-- Task inputs --
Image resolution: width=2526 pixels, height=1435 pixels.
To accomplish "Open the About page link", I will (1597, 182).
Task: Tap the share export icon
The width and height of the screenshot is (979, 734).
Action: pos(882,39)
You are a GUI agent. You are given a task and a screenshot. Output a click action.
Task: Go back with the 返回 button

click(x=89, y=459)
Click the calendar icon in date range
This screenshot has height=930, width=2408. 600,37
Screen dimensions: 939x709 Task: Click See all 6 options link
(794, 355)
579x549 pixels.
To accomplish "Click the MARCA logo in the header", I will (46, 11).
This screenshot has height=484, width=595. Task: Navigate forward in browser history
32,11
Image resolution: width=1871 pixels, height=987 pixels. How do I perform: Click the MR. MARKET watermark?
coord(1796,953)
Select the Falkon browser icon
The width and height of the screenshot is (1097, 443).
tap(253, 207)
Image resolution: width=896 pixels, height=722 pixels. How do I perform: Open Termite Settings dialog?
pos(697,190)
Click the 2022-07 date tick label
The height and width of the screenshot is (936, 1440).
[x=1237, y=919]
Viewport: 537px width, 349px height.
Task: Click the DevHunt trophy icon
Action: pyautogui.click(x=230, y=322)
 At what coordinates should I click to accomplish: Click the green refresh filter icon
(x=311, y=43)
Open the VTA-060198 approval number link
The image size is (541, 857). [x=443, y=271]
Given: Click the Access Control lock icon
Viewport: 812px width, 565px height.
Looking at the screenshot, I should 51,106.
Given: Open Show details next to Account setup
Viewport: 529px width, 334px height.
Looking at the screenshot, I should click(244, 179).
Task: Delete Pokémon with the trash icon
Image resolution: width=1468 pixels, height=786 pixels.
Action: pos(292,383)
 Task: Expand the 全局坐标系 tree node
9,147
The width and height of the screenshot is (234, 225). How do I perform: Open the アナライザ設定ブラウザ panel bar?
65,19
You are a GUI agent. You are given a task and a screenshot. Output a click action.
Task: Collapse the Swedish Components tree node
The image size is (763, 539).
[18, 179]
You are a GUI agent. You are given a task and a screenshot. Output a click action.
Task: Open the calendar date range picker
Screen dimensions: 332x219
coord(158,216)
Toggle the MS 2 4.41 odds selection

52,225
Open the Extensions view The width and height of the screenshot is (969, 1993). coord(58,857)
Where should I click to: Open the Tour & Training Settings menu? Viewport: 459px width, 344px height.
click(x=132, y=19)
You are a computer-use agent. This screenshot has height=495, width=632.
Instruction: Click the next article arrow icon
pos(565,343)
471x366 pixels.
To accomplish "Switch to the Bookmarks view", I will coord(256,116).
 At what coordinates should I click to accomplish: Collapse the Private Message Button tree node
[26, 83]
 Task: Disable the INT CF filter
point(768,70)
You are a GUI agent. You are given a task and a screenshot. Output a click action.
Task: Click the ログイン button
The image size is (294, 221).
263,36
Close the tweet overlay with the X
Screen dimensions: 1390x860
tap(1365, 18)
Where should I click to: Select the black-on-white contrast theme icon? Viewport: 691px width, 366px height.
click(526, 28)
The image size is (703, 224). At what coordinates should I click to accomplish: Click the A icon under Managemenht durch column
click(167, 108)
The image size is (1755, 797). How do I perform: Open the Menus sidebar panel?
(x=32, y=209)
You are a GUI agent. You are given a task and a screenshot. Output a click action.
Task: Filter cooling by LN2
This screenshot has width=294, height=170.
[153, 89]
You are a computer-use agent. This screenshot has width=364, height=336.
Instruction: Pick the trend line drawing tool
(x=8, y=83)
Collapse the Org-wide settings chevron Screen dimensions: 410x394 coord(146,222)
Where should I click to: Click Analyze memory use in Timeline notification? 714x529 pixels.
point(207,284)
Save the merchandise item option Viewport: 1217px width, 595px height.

-- Instructions for the task --
Starting with the line containing "The image size is (1755, 797)." and going on through the end of the listing, change "Pick" to "Select" and give those lines again with nothing else altered.

-- Expected output --
The image size is (1755, 797). How do I perform: Open the Menus sidebar panel?
(x=32, y=209)
You are a GUI agent. You are given a task and a screenshot. Output a click action.
Task: Filter cooling by LN2
This screenshot has width=294, height=170.
[153, 89]
You are a computer-use agent. This screenshot has width=364, height=336.
Instruction: Select the trend line drawing tool
(x=8, y=83)
Collapse the Org-wide settings chevron Screen dimensions: 410x394 coord(146,222)
Where should I click to: Click Analyze memory use in Timeline notification? 714x529 pixels.
point(207,284)
Save the merchandise item option Viewport: 1217px width, 595px height.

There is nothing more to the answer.